--- Task ---
For the listing below, return the line containing "Customer Reviews (28, 2338)", the line containing "Submit (63, 1202)", and all lines in between, exactly as written and nothing else.

........

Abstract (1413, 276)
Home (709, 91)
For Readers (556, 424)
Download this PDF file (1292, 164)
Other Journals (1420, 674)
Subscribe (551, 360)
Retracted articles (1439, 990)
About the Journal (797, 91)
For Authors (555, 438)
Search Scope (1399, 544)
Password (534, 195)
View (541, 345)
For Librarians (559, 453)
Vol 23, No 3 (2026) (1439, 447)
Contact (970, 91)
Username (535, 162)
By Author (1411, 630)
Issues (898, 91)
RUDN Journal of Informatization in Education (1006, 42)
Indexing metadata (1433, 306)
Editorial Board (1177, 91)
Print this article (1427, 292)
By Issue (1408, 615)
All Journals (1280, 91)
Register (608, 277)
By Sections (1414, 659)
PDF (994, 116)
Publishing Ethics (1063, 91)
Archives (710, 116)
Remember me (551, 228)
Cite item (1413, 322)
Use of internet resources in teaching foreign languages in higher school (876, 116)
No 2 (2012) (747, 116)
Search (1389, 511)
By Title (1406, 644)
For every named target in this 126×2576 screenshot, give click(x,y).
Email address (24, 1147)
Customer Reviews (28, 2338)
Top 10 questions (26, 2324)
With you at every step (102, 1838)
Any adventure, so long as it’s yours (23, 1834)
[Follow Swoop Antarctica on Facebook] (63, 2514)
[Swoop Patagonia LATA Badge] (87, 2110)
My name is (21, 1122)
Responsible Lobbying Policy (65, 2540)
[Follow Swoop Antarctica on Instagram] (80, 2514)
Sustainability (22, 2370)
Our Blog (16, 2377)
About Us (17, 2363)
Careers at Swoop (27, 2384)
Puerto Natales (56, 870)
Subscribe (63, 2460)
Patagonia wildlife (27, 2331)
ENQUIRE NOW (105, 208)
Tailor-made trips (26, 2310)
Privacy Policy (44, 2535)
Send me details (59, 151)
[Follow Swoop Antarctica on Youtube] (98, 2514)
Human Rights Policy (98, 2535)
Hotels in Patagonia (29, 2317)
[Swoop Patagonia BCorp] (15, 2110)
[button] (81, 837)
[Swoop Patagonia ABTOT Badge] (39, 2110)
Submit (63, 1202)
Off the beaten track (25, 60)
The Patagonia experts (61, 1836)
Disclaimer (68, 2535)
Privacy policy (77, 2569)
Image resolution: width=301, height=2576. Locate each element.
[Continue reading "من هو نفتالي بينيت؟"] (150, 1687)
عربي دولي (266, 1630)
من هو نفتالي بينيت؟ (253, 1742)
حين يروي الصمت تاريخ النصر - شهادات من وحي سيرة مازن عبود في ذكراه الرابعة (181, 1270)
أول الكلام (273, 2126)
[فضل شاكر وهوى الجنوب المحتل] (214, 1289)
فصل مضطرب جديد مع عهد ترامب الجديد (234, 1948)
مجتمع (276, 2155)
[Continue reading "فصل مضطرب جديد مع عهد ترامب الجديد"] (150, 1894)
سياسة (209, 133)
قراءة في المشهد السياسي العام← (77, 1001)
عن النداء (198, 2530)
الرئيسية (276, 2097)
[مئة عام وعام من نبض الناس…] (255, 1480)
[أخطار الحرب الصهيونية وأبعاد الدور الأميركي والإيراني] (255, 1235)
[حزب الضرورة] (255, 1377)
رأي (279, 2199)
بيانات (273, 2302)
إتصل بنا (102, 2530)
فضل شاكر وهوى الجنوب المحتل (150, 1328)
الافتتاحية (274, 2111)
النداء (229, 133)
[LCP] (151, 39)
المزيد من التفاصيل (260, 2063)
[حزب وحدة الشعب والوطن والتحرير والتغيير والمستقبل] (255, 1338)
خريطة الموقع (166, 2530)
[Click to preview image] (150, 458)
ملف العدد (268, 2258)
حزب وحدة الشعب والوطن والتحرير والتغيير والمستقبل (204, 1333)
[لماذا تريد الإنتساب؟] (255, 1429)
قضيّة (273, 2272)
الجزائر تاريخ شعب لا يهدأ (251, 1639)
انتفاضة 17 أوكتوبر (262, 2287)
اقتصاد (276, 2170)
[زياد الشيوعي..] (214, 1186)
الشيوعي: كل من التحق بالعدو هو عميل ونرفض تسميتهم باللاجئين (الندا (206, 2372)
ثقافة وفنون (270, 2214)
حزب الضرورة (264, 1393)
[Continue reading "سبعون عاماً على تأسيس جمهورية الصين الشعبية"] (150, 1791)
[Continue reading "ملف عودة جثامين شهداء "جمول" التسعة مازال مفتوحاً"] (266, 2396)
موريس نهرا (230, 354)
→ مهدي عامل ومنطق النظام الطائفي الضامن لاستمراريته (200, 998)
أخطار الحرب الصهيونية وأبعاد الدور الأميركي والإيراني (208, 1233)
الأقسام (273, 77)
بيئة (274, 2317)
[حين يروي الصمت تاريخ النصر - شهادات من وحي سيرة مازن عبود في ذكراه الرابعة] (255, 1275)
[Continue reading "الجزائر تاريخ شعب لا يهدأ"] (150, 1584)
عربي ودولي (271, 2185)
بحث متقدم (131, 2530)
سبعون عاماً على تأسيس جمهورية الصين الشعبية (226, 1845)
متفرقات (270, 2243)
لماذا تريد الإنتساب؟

........

--- Written solution ---
Customer Reviews (28, 2338)
Top 10 questions (26, 2324)
With you at every step (102, 1838)
Any adventure, so long as it’s yours (23, 1834)
[Follow Swoop Antarctica on Facebook] (63, 2514)
[Swoop Patagonia LATA Badge] (87, 2110)
My name is (21, 1122)
Responsible Lobbying Policy (65, 2540)
[Follow Swoop Antarctica on Instagram] (80, 2514)
Sustainability (22, 2370)
Our Blog (16, 2377)
About Us (17, 2363)
Careers at Swoop (27, 2384)
Puerto Natales (56, 870)
Subscribe (63, 2460)
Patagonia wildlife (27, 2331)
ENQUIRE NOW (105, 208)
Tailor-made trips (26, 2310)
Privacy Policy (44, 2535)
Send me details (59, 151)
[Follow Swoop Antarctica on Youtube] (98, 2514)
Human Rights Policy (98, 2535)
Hotels in Patagonia (29, 2317)
[Swoop Patagonia BCorp] (15, 2110)
[button] (81, 837)
[Swoop Patagonia ABTOT Badge] (39, 2110)
Submit (63, 1202)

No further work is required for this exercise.